Yes. The search is powered by OpenStreetMap's Nominatim, which supports addresses worldwide in any language. You can search in German, Japanese, Arabic, or any other language — the system will find the location.
How accurate is a kilometer radius over long distances?
For radii under 100 km, the circle is accurate to within a few meters using the Haversine formula. For larger radii (500 km or more), the Earth's curvature causes the drawn circle on a flat map to diverge slightly from a true geodesic circle — the visual shape will look oval on Web Mercator projection, but the underlying distance calculation remains correct. If you need true geodesic accuracy for aviation or maritime planning, consult a specialized GIS tool.
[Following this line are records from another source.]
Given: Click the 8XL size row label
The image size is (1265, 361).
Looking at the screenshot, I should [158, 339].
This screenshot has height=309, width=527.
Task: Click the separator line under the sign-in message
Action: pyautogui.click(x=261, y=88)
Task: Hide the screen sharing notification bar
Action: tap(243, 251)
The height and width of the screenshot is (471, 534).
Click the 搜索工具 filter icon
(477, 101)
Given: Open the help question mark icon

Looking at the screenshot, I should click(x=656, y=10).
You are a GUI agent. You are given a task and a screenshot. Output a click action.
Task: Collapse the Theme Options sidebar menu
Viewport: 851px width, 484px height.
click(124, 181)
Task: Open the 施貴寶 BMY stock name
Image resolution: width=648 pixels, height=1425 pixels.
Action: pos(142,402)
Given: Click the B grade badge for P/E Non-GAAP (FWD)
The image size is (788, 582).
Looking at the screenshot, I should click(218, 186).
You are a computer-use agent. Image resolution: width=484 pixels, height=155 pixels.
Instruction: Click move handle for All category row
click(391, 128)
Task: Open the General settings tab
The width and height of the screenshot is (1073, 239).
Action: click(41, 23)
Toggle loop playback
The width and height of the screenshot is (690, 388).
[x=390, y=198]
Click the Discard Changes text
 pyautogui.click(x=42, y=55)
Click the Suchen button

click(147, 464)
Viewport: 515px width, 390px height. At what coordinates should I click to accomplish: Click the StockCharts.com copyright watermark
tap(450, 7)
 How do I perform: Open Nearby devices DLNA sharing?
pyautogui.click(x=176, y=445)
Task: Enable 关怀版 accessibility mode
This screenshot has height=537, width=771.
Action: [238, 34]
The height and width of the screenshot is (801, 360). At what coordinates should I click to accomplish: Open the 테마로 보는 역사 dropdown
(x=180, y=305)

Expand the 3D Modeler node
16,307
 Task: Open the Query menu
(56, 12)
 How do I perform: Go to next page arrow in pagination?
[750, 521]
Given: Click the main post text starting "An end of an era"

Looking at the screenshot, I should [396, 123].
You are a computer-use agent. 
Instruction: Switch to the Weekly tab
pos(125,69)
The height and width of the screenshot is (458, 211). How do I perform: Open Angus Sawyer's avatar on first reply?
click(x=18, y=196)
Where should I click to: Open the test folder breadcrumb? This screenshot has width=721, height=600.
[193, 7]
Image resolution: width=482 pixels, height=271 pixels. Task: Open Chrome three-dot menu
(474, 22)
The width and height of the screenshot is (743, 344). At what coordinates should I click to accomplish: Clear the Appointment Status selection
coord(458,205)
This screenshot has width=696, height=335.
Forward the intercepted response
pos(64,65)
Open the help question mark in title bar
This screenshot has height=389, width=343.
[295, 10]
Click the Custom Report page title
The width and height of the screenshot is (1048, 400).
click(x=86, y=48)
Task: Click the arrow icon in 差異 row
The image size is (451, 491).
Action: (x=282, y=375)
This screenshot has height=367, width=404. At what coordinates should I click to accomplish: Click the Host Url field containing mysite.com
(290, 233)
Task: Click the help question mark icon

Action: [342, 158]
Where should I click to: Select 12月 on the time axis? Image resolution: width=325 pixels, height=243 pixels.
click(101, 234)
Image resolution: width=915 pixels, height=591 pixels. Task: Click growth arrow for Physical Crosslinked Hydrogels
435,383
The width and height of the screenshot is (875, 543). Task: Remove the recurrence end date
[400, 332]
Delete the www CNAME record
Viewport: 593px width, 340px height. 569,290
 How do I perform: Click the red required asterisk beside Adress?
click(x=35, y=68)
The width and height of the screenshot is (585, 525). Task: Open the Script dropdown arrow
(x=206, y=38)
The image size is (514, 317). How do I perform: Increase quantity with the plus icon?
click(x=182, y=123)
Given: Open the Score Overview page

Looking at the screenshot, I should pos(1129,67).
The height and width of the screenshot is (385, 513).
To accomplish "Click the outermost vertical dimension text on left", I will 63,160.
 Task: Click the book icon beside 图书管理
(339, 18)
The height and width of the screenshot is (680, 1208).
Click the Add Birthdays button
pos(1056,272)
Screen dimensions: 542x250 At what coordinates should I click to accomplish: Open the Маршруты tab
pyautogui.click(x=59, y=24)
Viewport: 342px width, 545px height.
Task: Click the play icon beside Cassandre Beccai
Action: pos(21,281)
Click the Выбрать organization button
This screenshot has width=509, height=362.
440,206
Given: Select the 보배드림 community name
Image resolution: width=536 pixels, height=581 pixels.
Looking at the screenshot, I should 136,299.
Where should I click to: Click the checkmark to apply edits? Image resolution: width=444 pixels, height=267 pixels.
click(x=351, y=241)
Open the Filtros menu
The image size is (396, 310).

Can I use this for COVID lockdown radius checks?
Yes. This tool was heavily used during 2020-2021 lockdowns when many countries imposed 5 km or 10 km travel limits. The radius shows straight-line (“as the crow flies”) distance, which is typically how these regulations were defined.
Does the tool work in countries with slow internet or mobile data?
The map loads progressively — the tile requests are small (around 10 KB each) and the app works on 3G connections common in rural EU and developing markets. Once the map has loaded, drawing and adjusting the radius happens entirely in your browser with zero server round-trips, so a weak connection doesn't slow down the interaction.
Can I export the circle for use in local GIS software?
Yes. The KML export works with Google Earth, QGIS (popular in EU academic and municipal GIS), ArcGIS, and Mapbox Studio. The PNG export is a flat image suitable for reports or presentations. Coordinates in the exported KML are in standard WGS84 — the same datum used by OpenStreetMap, Google Maps, and most national mapping agencies in Europe (including INSPIRE-compliant data).
Can I switch between km and miles without losing my circle?
Yes. Changing the unit converts the radius value automatically — a 10 km circle becomes 6.2 miles when you toggle to imperial, and the visible circle on the map stays the same size. This is handy for sharing maps with US or UK colleagues without recreating the search.
Why does my circle look oval-shaped when I zoom out?
This is due to the Web Mercator map projection, which distorts shapes and sizes increasingly as you move away from the equator. The circle is actually accurate on Earth's surface — it just appears distorted on the flat map. This effect is most noticeable for very large radii or at high latitudes.